I am parsing this URL to get links from one of the boxes with infinite scroll. Here is mo code for sending the requests for the website to get next 10 links:
import requests
from bs4 import BeautifulSoup
import urllib2
import urllib
import extraction
import json
from json2html import *
baseUrl = 'http://www.marketwatch.com/news/headline/getheadlines'
parameters2 = {
'ticker':'XOM',
'countryCode':'US',
'docType':'2007',
'sequence':'6e09aca3-7207-446e-bb8a-db1a4ea6545c',
'messageNumber':'1830',
'count':'10',
'channelName':'',
'topic':' ',
'_':'1479539628362'}
html2 = requests.get(baseUrl, params = parameters2)
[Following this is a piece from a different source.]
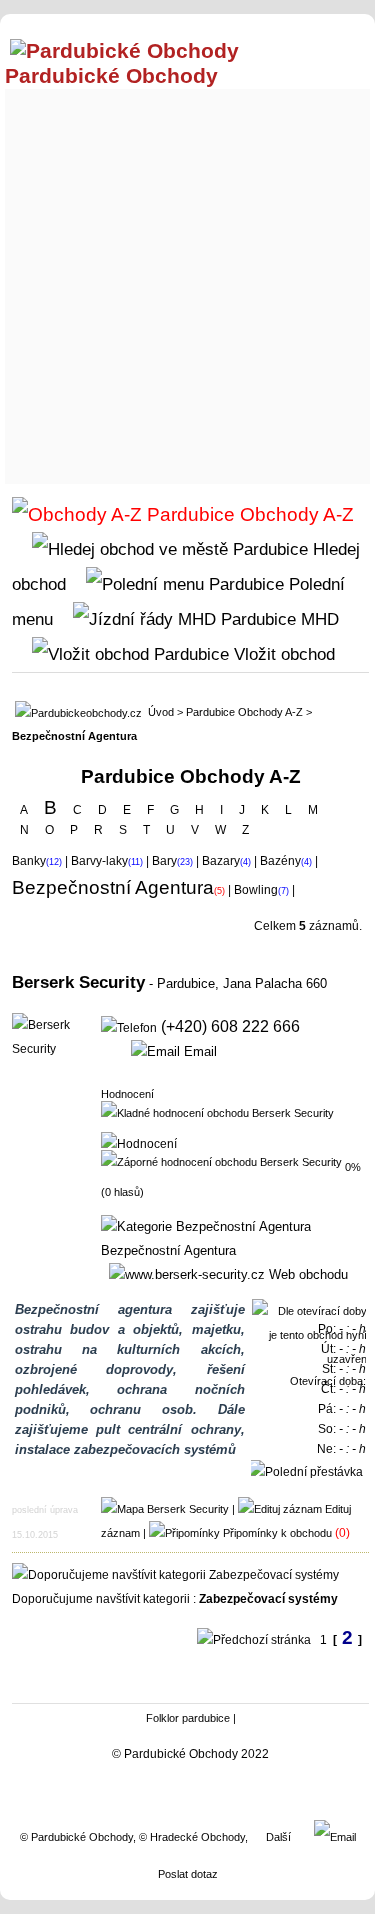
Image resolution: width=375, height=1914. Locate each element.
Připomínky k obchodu (277, 1533)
html3 = json.loads(html2.text) # array of size 10
In the corresponding HTML , there is an element like:
<li class="loading">Loading more headlines...</li>
that tells there are more items to be loaded by scrolling dowwn , but I don't know how to use json file to write a loop to gets more links. My first try was to use Beautiful Soup and to write the following code to get links and ids :
url = 'http://www.marketwatch.com/investing/stock/xom'
r = urllib.urlopen(url).read()
soup = BeautifulSoup(r, 'lxml')
pressReleaseBox = soup.find('div', attrs={'id':'prheadlines'})
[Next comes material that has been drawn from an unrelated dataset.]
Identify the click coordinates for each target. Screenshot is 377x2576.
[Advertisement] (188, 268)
and then check if there is more link to scrape, get the next json file:
loadingMore = pressReleaseBox.find('li',attrs={'class':'loading'})
while loadingMore != None:
# get the links from json file and load more links
I don't know hot to implement the comment part. do you have any idea about it? I am not obliged to use BeautifulSoup, and any other working library will be fine.